Петербургские жители не больно прытко спешили на помощь, когда слышали впотьмах чей-нибудь истошный крик «караул!». Не торопились разнимать драки, а если и вмешивались в них, то по дедовским старым обычаям, чтобы подсобить той или иной стороне. Царь приказал не допускать на улицах драк, разорить подозрительные дома, в коих находили себе пристанище неумеренные винопивцы, буйные и во хмелю, и с похмелья. Приказал забирать гулящих людей, что гнездились по кабачкам и харчевням, а ночами производили буйства. Велел установить на уличных перекрестках рогатки с караульщиками при них, назвав их шлагбаумами, чтобы в полночь и в заполночь до самой зари через те шлагбаумы никого не пропускать, опричь попа, лекаря и бабки-повитухи.

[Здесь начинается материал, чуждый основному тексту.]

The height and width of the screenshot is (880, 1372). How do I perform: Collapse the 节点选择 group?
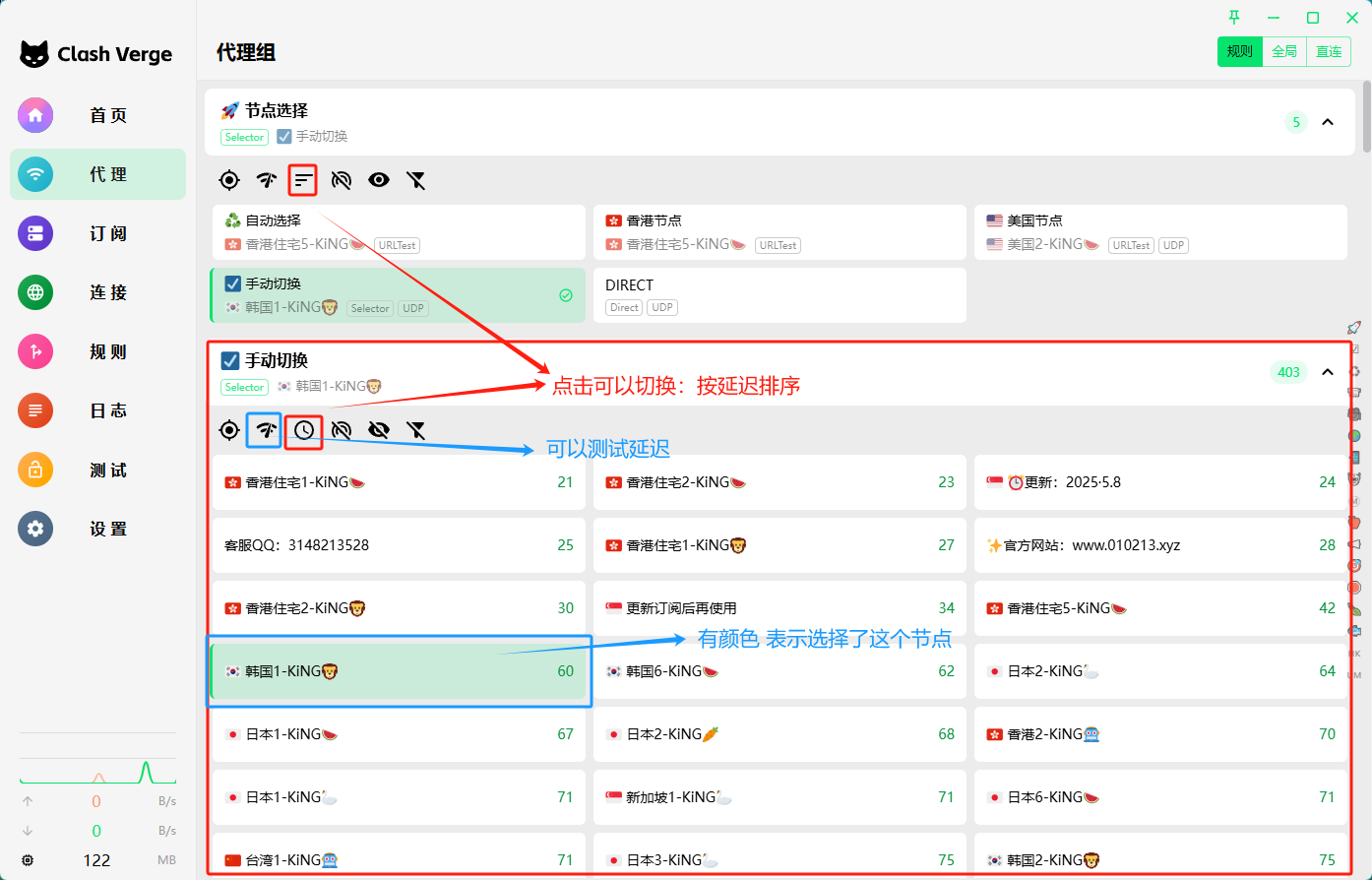(1328, 122)
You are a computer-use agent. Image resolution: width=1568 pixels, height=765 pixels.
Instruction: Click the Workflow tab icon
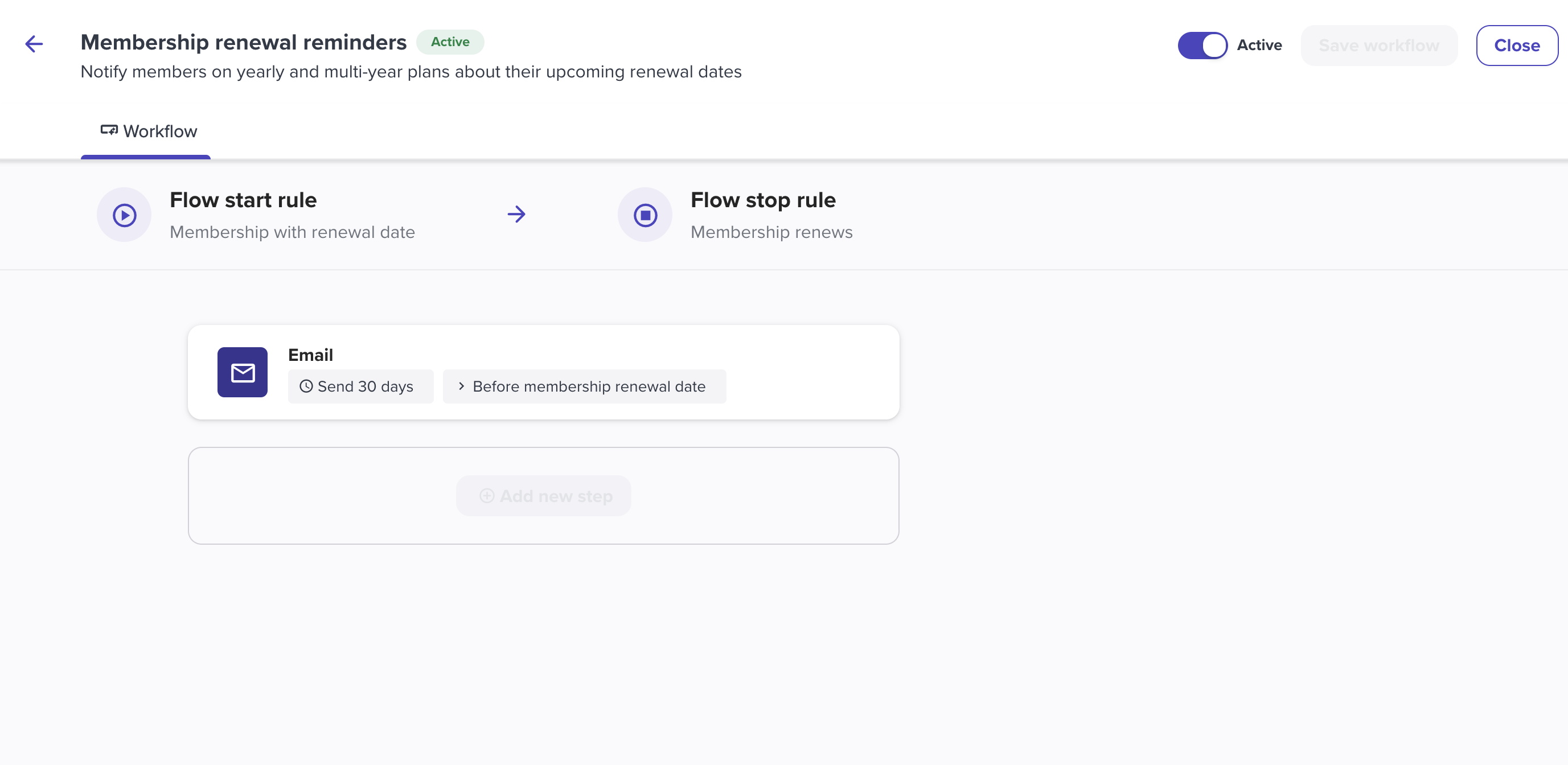click(x=109, y=130)
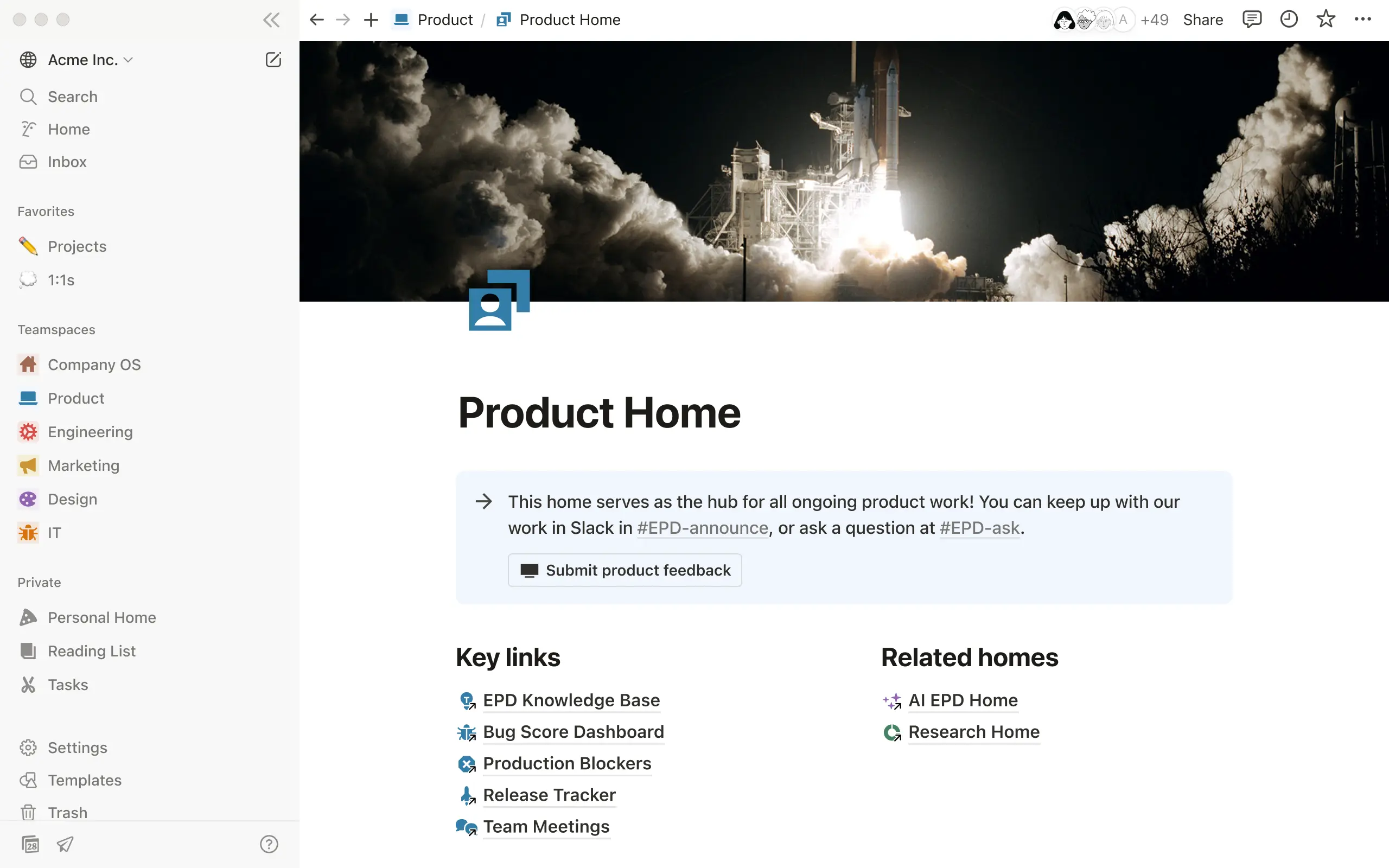Open Inbox from the sidebar
This screenshot has width=1389, height=868.
pyautogui.click(x=67, y=162)
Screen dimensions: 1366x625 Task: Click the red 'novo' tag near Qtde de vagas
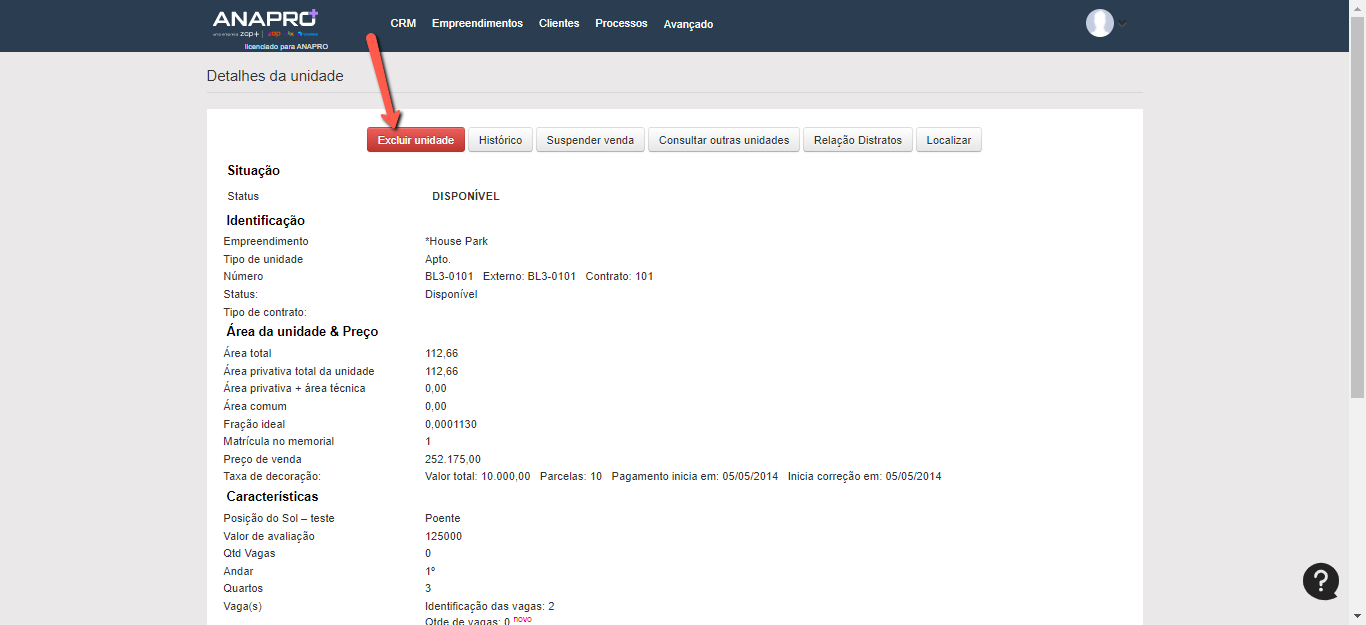point(522,619)
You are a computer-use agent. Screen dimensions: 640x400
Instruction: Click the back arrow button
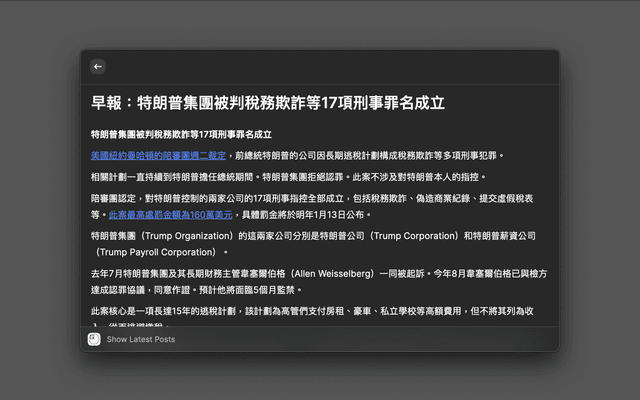pyautogui.click(x=98, y=67)
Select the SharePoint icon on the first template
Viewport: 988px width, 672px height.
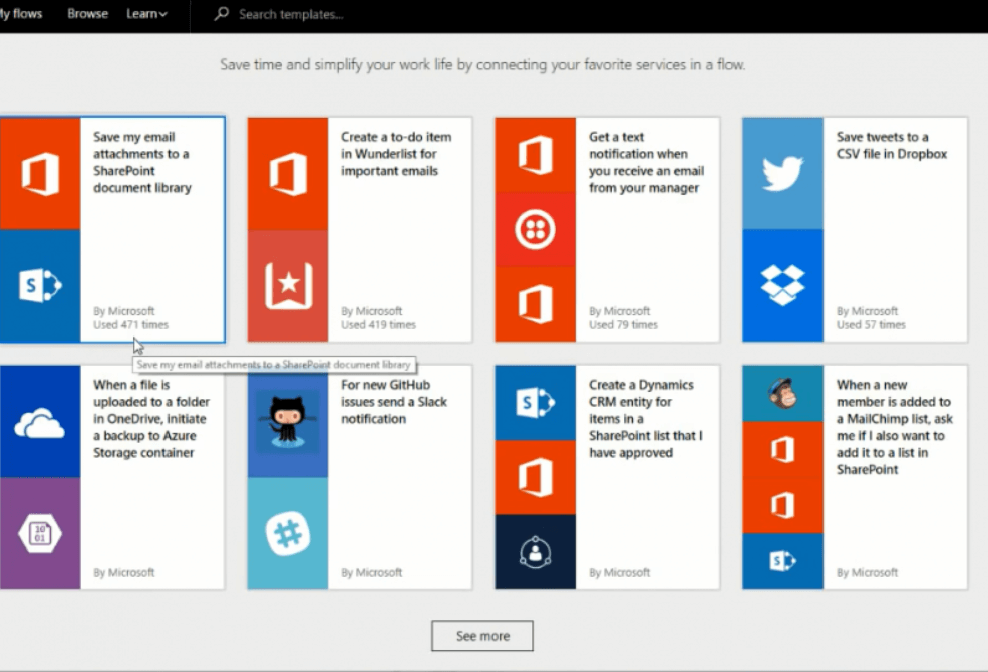[x=40, y=285]
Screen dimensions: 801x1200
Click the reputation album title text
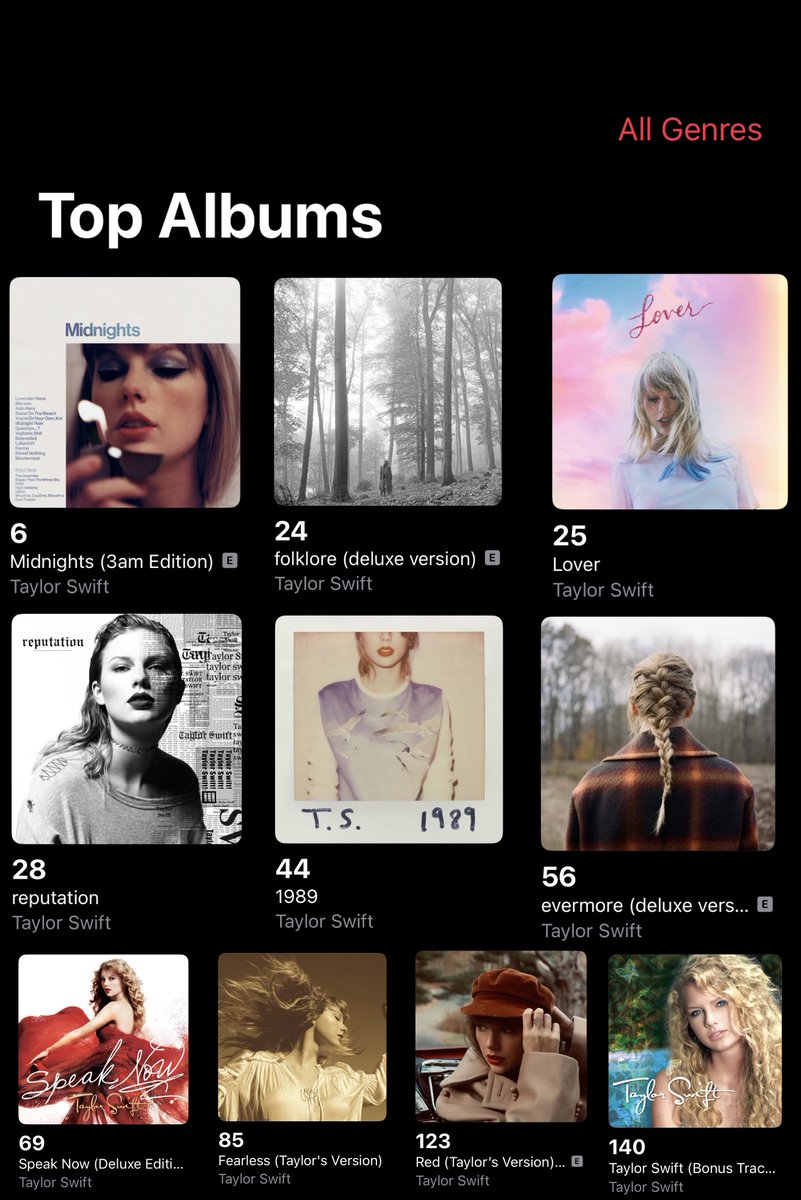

Знатные люди – те с фонарями ходили, по обличью были видны, и для них делалась льгота, а всех прочих людей из подлого звания – если пускать, то не иначе, как по одному, а ежели двое, трое или пяток – всех под стражу.

«Подлые» люди проходили ночами через шлагбаумы по одному, а потом кучно собирались в заранее условленном месте для пограбления чужого добра и считали себя перед царем не ответчиками. И вершились лихие дела под трещотку рогаточных караульщиков.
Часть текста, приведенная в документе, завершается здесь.